Find the line with "Contact Us (155, 1785)". Transcribe it and each later line of the data exactly, up to and including the last.

[INPUT FOR THIS TASK]

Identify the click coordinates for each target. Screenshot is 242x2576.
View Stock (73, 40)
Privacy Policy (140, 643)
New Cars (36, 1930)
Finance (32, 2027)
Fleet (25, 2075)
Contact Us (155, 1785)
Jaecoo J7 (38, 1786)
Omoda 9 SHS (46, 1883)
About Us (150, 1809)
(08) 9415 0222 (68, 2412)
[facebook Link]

[/INPUT FOR THIS TASK]

▶ _RESPONSE TO THE EXERCISE_:
Contact Us (155, 1785)
Jaecoo J7 (38, 1786)
Omoda 9 SHS (46, 1883)
About Us (150, 1809)
(08) 9415 0222 (68, 2412)
[facebook Link]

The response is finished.